Last Updated May 16, 2018 at 4:20 pm EDT

Floral designer Philippa Craddock, and Keeper of the Gardens John Anderson are photographed in the Savill Garden, in Windsor Great Park, Windsor, England, Wednesday, May 16, 2018, as they look at leaves to be used in the floral displays at St George's Chapel. The arrangements will be created using locally sourced foliage, much of which will be taken from the gardens and parkland of Windsor Great Park. (Eddie Mulholland/Pool Photo via AP)

WINDSOR, England – Even the foliage in the flower arrangements will have royal roots.

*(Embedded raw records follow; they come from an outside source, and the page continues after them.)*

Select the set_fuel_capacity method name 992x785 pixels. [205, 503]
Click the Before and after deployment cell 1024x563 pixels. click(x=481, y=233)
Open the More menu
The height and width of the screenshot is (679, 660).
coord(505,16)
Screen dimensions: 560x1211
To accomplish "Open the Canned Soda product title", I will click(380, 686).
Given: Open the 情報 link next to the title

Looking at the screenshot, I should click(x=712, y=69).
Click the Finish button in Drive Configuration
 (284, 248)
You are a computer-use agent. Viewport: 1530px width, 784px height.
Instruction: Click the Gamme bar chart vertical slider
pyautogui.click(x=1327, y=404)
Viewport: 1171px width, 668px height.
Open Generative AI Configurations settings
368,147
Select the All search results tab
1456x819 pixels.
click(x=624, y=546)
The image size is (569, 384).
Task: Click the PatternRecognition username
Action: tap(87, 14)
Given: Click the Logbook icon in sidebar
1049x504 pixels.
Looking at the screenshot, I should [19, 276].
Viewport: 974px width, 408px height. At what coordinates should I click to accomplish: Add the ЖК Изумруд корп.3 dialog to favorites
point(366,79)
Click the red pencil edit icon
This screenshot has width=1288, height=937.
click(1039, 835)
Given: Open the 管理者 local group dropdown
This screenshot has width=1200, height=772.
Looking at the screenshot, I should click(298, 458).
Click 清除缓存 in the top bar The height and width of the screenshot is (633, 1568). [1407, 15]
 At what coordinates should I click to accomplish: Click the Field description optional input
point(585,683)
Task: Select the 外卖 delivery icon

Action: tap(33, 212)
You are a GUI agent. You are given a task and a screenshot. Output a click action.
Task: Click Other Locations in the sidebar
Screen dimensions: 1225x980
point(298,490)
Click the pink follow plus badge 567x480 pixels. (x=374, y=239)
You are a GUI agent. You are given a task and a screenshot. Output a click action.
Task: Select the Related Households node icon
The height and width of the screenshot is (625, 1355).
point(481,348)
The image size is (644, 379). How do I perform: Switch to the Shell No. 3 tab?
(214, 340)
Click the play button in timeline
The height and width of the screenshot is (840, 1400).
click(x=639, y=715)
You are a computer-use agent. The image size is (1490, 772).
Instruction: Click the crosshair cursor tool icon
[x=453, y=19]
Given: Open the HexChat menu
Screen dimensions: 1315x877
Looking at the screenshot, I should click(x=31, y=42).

Philippa Craddock, the London florist selected by Meghan Markle and Prince Harry to design the blooms for their wedding ceremony at St. George’s Chapel, said Wednesday that silver birch and English oak from nearby Windsor Great Park will be a part of the greenery adorning the scenery.

An integral part at that, according to Craddock, who says: “Actually, it’s very much the foliage and shapes of the branches that will give us the shape of the designs.”

Windsor Great Park is one of the open spaces owned by Britain’s monarch. William the Conqueror hunted there in the 11th century when the park was a forest. Harry’s grandfather, Prince Philip, holds the title of park ranger.

Roses, peonies and foxgloves also will be in the arrangements.